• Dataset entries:
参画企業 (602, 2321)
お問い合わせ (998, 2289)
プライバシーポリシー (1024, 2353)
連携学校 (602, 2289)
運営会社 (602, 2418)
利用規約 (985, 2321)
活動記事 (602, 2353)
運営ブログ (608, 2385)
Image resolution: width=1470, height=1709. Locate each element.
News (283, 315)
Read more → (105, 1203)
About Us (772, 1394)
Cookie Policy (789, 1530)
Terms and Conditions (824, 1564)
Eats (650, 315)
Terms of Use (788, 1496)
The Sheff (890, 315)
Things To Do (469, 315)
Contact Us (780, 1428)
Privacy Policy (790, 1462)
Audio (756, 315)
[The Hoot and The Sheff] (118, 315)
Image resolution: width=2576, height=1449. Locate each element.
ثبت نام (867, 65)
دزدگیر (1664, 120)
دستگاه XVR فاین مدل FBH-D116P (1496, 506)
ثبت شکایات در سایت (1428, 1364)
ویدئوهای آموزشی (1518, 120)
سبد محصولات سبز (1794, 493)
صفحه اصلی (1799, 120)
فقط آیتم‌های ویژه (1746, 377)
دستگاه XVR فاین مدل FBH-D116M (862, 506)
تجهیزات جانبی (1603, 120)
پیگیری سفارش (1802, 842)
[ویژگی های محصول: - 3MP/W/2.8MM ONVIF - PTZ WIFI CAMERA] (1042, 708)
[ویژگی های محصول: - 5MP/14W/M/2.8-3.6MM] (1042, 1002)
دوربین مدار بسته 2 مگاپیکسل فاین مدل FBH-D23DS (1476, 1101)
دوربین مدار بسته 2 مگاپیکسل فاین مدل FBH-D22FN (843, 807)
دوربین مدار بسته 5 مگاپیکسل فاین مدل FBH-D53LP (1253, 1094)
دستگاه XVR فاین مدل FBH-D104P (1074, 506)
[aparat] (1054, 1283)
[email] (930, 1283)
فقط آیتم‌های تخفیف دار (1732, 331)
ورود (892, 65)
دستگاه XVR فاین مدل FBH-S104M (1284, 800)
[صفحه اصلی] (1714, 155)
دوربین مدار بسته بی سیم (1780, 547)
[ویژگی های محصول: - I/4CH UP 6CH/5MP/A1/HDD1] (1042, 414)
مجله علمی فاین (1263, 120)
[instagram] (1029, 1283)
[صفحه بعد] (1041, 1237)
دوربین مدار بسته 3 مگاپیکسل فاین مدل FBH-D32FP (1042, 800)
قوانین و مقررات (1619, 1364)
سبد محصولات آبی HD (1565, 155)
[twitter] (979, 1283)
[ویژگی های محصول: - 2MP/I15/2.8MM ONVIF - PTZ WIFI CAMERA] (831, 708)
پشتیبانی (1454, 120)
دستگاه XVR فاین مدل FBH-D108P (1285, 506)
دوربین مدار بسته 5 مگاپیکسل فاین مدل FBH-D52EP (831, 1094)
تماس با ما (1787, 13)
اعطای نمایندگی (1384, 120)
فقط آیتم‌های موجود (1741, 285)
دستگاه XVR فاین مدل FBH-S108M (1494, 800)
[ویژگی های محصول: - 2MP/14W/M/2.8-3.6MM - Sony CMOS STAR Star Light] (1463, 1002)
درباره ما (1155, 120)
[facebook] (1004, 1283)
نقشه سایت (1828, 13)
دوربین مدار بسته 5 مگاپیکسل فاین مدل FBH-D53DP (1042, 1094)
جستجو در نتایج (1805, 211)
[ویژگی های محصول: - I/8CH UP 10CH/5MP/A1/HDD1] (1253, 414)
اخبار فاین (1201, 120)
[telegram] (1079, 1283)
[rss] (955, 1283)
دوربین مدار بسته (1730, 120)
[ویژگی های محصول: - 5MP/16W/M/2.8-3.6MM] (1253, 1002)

• What you need to do:
Only certain lines are wanted. Please return exactly those from the top of the data through the line with "سبد محصولات سبز (1794, 493)".

• Answer to this task:
参画企業 (602, 2321)
お問い合わせ (998, 2289)
プライバシーポリシー (1024, 2353)
連携学校 (602, 2289)
運営会社 (602, 2418)
利用規約 (985, 2321)
活動記事 (602, 2353)
運営ブログ (608, 2385)
Image resolution: width=1470, height=1709. Locate each element.
News (283, 315)
Read more → (105, 1203)
About Us (772, 1394)
Cookie Policy (789, 1530)
Terms and Conditions (824, 1564)
Eats (650, 315)
Terms of Use (788, 1496)
The Sheff (890, 315)
Things To Do (469, 315)
Contact Us (780, 1428)
Privacy Policy (790, 1462)
Audio (756, 315)
[The Hoot and The Sheff] (118, 315)
Image resolution: width=2576, height=1449. Locate each element.
ثبت نام (867, 65)
دزدگیر (1664, 120)
دستگاه XVR فاین مدل FBH-D116P (1496, 506)
ثبت شکایات در سایت (1428, 1364)
ویدئوهای آموزشی (1518, 120)
سبد محصولات سبز (1794, 493)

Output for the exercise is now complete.